Dominance of Electric Fields in the Charge Splitting of Elliptic Flow

TL;DR

This paper demonstrates that electric fields predominantly influence the charge splitting of elliptic flow in quark-gluon plasma, with their slower decay making them more impactful than magnetic fields, supported by thermal and electromagnetic modeling.

Contribution

It provides a detailed analysis showing electric fields' dominance in elliptic flow splitting, incorporating Maxwell's equations and thermal models to estimate field effects at specific collision energies.

Findings

Electric fields decay slower than magnetic fields in QGP.

Estimated field strength aligns with experimental data.

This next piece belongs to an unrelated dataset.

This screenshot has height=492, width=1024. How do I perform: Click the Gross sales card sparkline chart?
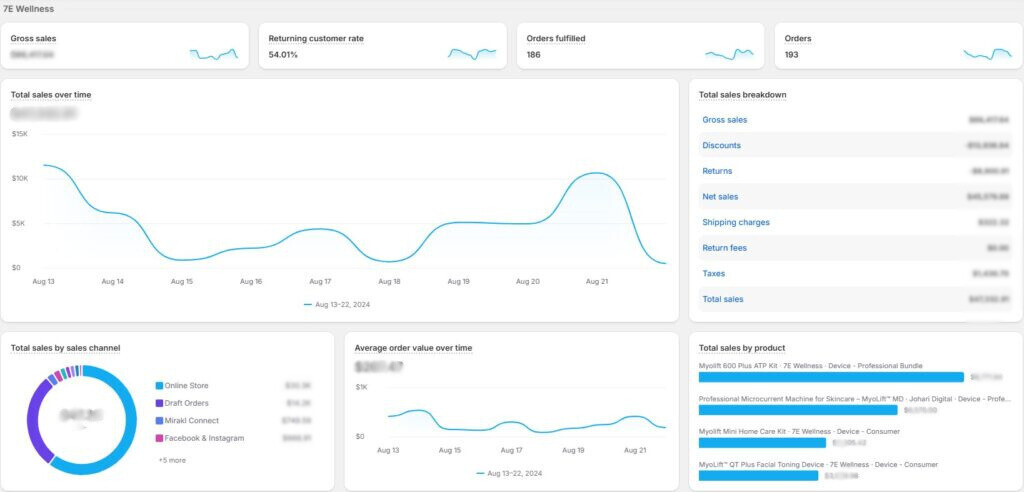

Electric fields can explain observed elliptic flow splitting.

Abstract

In this study, we investigate the impact of electromagnetic fields, highlighting the dominant effect of electric fields on the splitting of elliptic flow, \( \Delta v_2 \) with transverse momentum ($p_T$). The velocity and temperature profiles of quark-gluon plasma (QGP) is described through thermal model calculations. The electromagnetic field evolution is however determined from the solutions of Maxwell's equations, assuming constant electric and chiral conductivities. We find that the slower decay of the electric fields compared to the magnetic fields makes its impact on the splitting of the elliptic flow more dominant. We further estimated that the maximum value of \( |\langle eF \rangle| \), evaluated by averaging the field values over all spatial points on the hypersurface and across all field components, is approximately \( (0.010003 \pm 0.000195) \, m_{\pi}^2 \) for \( \sqrt{s_{\text{NN}}} = 7.7 \, \text{GeV} \), which could describe the splitting of elliptic flow data within the current experimental uncertainty reasonably well.